**Raw data:**
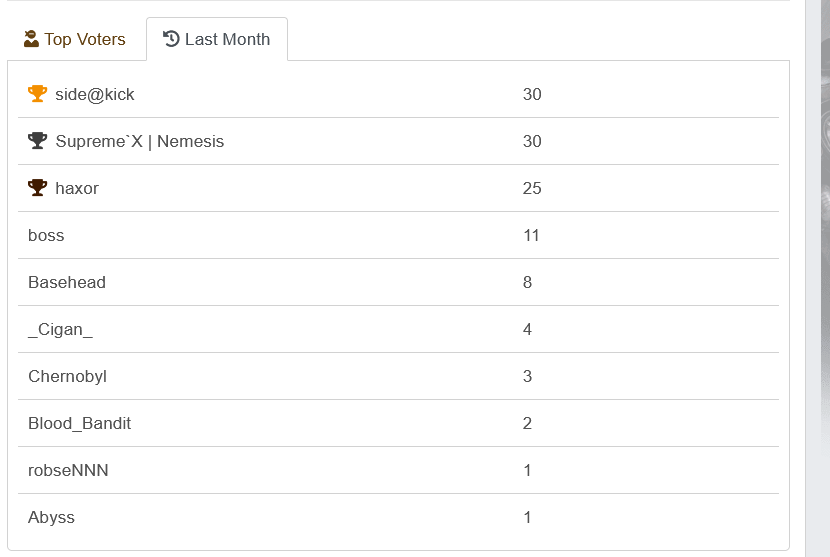
Task: Click bronze trophy icon beside haxor
Action: click(x=37, y=188)
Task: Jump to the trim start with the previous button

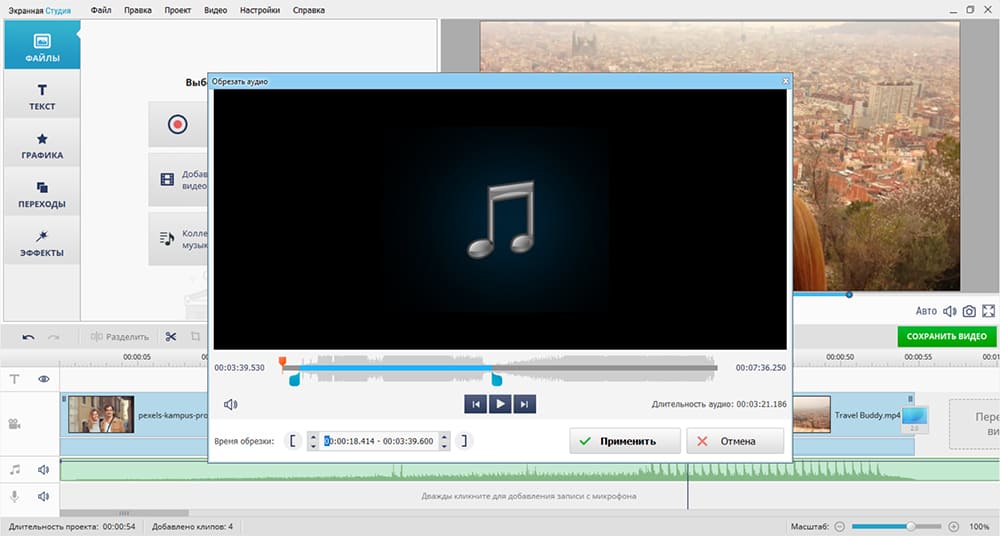Action: [x=476, y=404]
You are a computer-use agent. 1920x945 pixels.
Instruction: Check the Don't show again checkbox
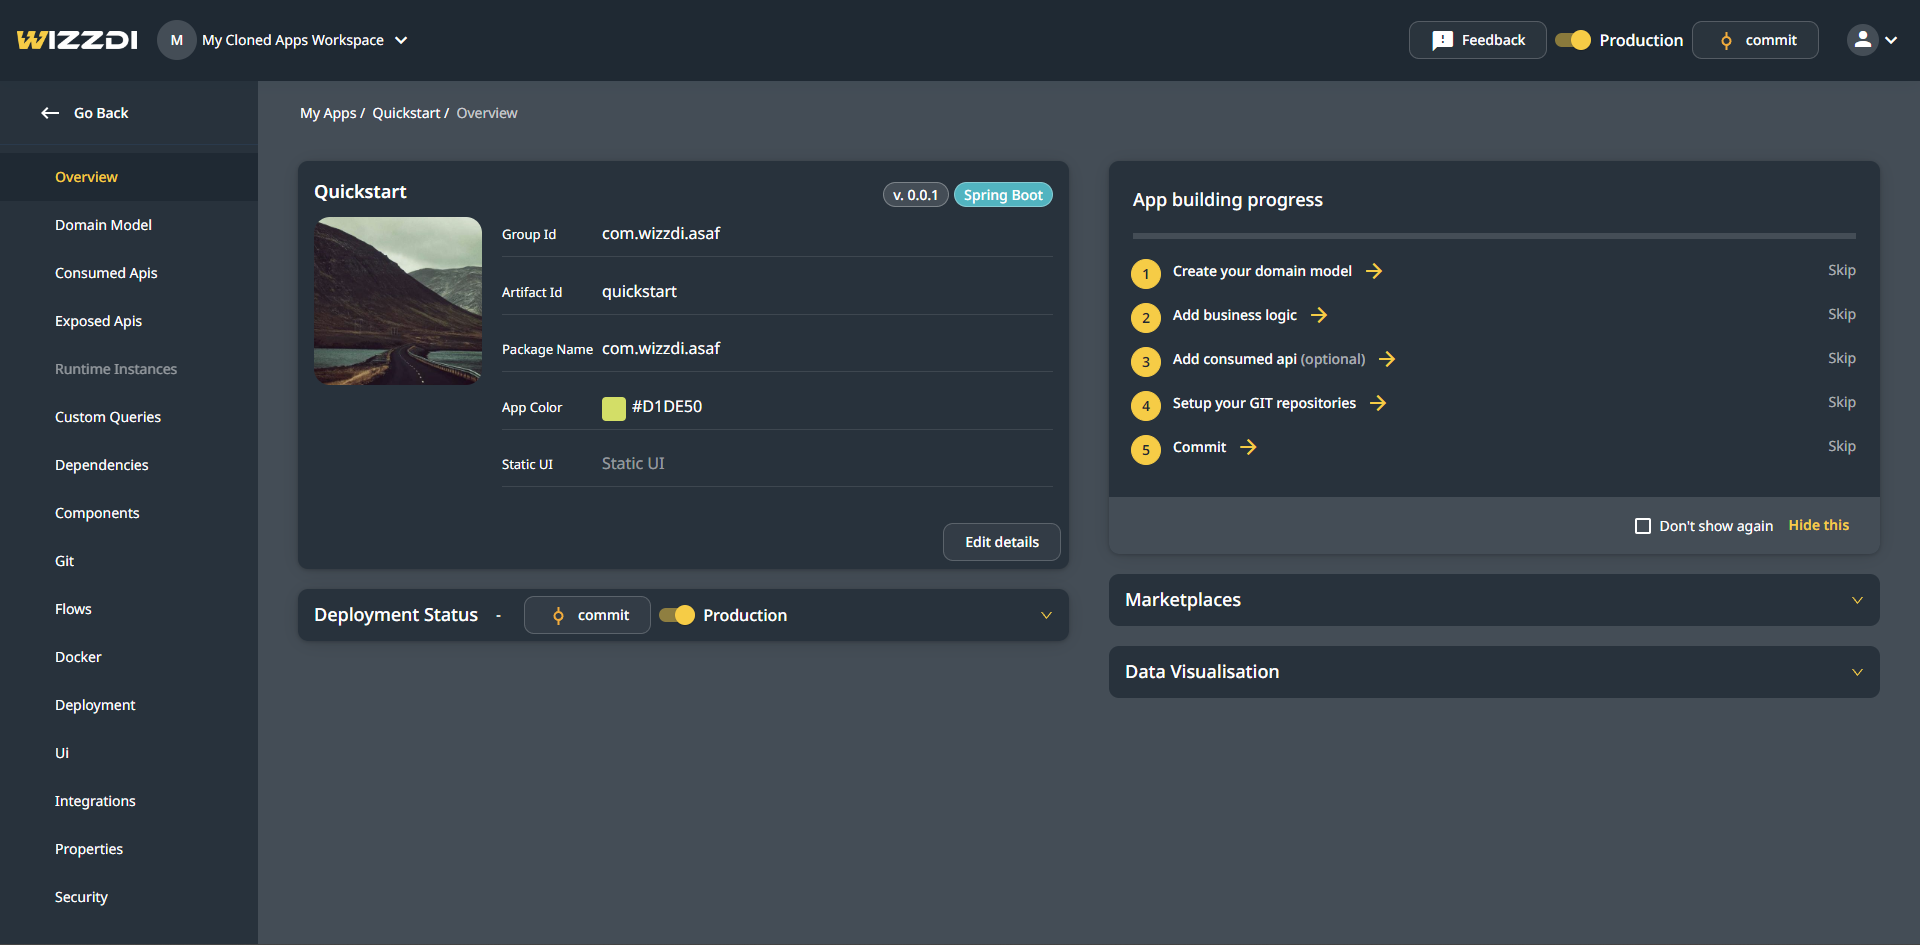(1643, 526)
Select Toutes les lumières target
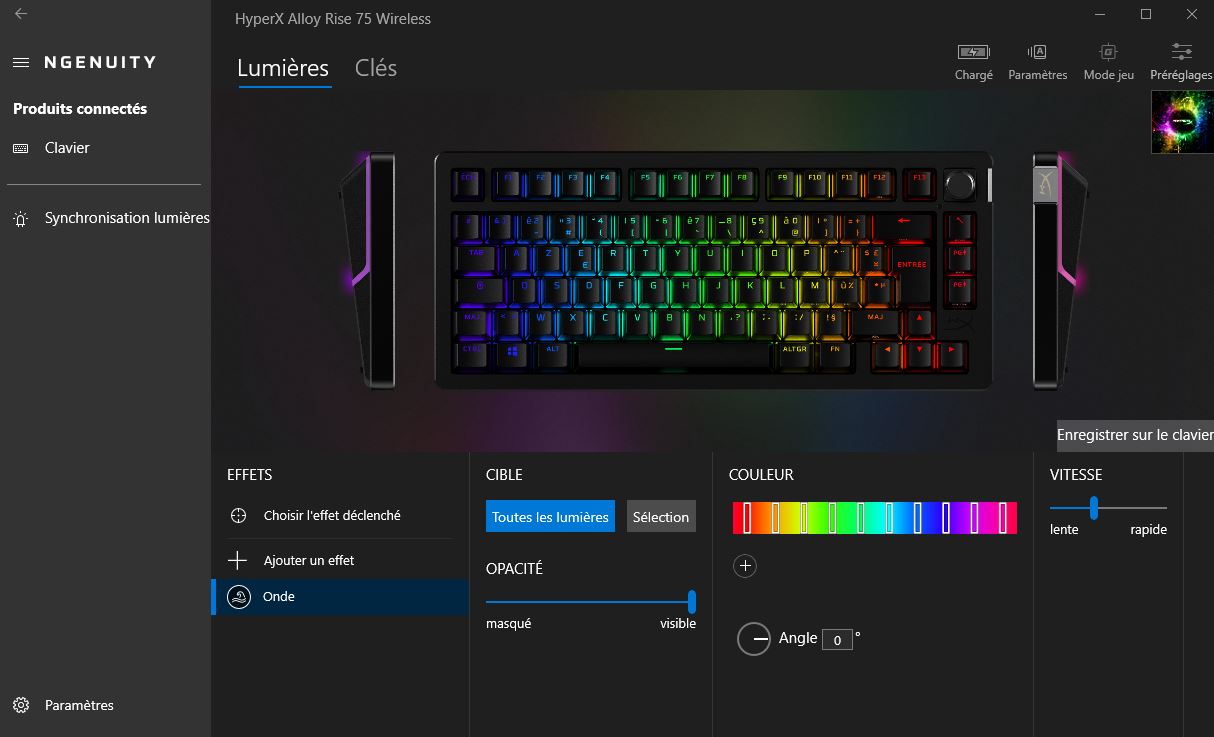Screen dimensions: 1214x737 pyautogui.click(x=550, y=517)
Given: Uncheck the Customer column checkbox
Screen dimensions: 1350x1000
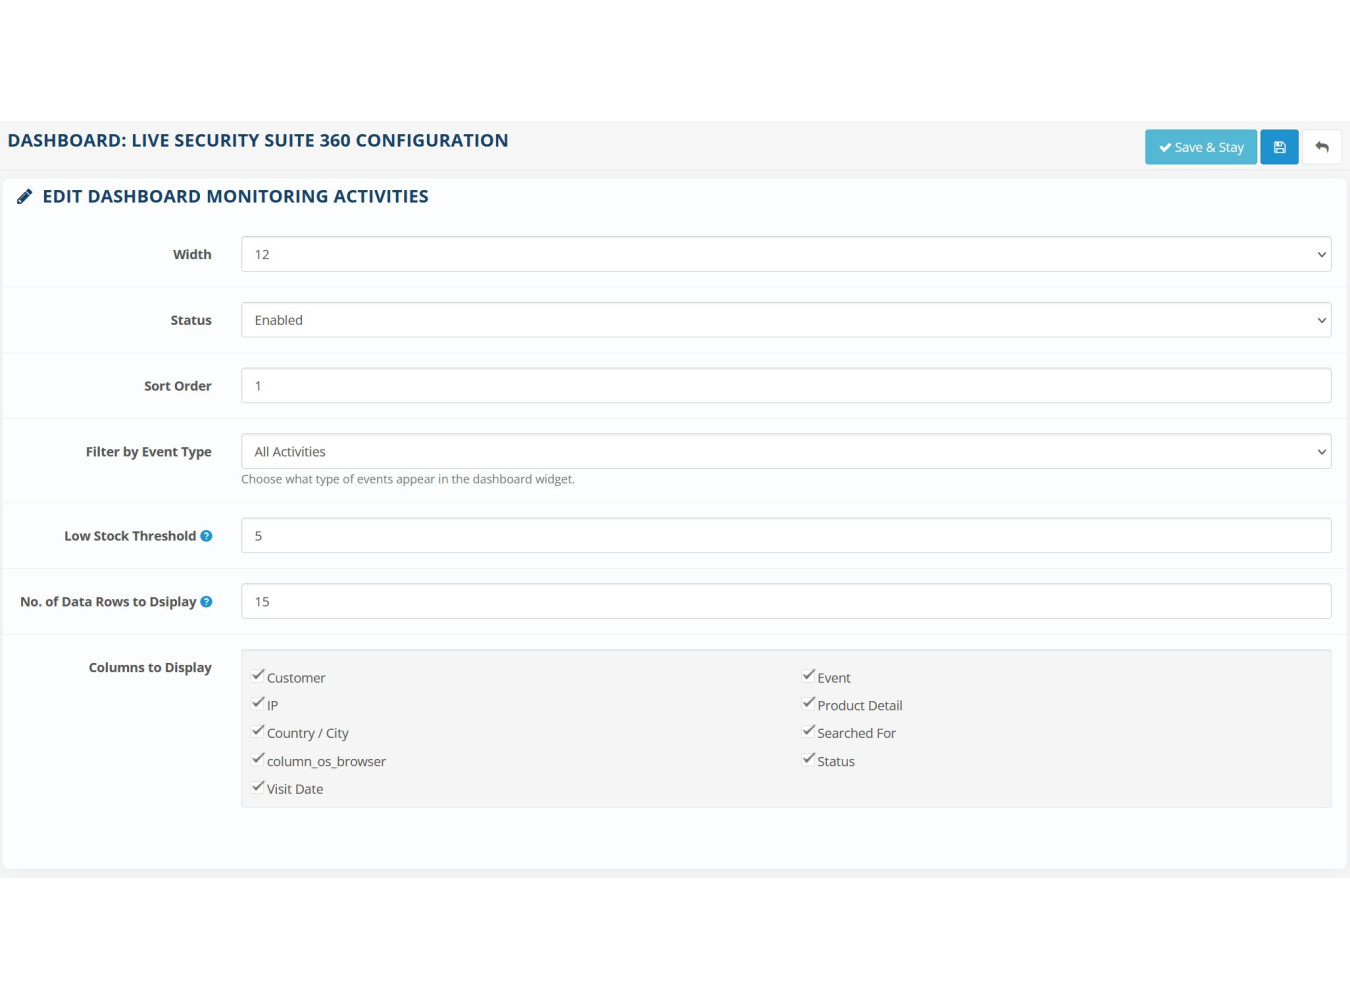Looking at the screenshot, I should 258,676.
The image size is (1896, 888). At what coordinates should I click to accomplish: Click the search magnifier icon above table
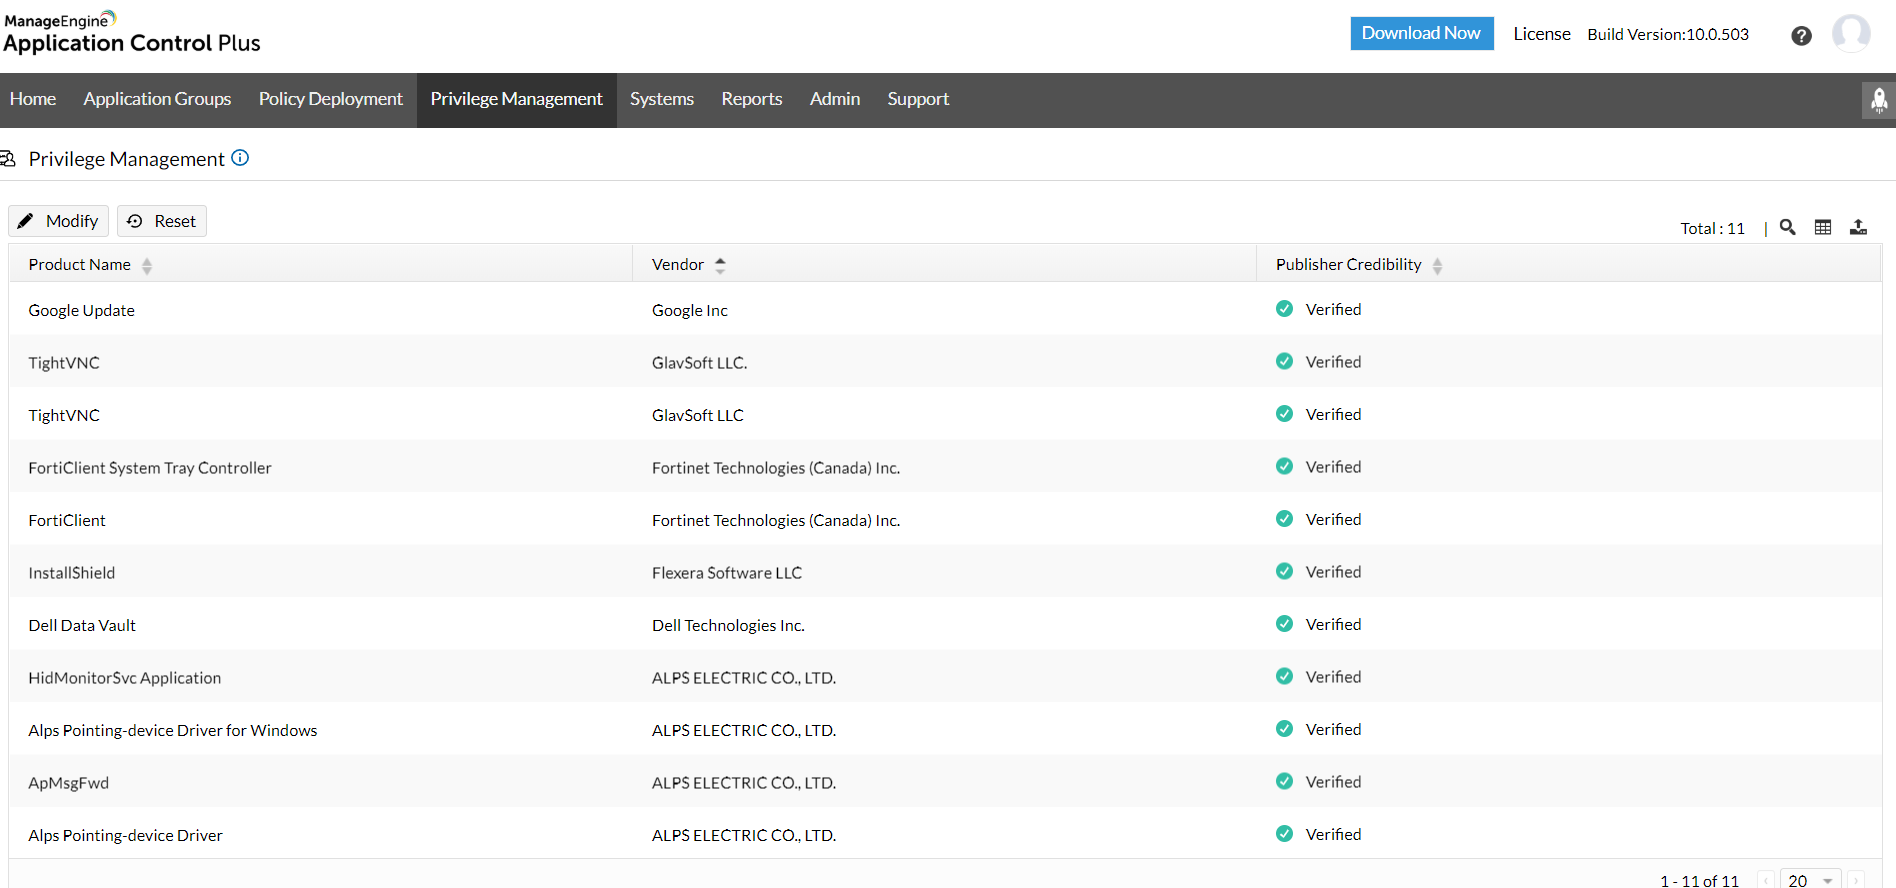coord(1787,227)
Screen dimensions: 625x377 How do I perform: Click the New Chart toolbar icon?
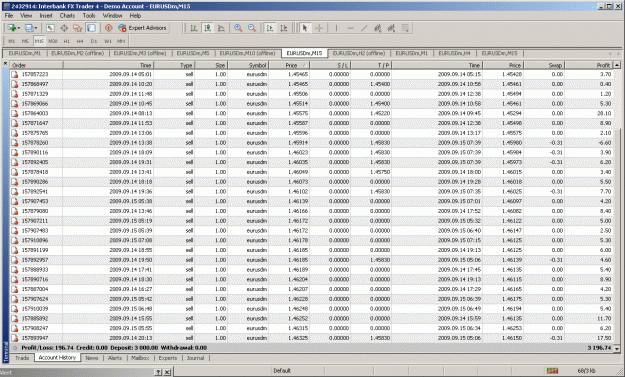point(12,28)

**Problem requirements:**
Find "Task: Jump to" in the entries, then reproduce that line and each line after it exactly, through the last one. Pictures do not go in.

**Response area:**
Task: Jump to the trim start with the previous button

Action: [x=476, y=404]
You are a computer-use agent. 1920x945 pixels.
Instruction: Check the Don't show again checkbox
(1643, 526)
Select Toutes les lumières target
Screen dimensions: 1214x737 pyautogui.click(x=550, y=517)
Given: Uncheck the Customer column checkbox
Screen dimensions: 1350x1000
Looking at the screenshot, I should 258,676.
The image size is (1896, 888). At what coordinates should I click to accomplish: Click the search magnifier icon above table
coord(1787,227)
Screen dimensions: 625x377 How do I perform: Click the New Chart toolbar icon?
point(12,28)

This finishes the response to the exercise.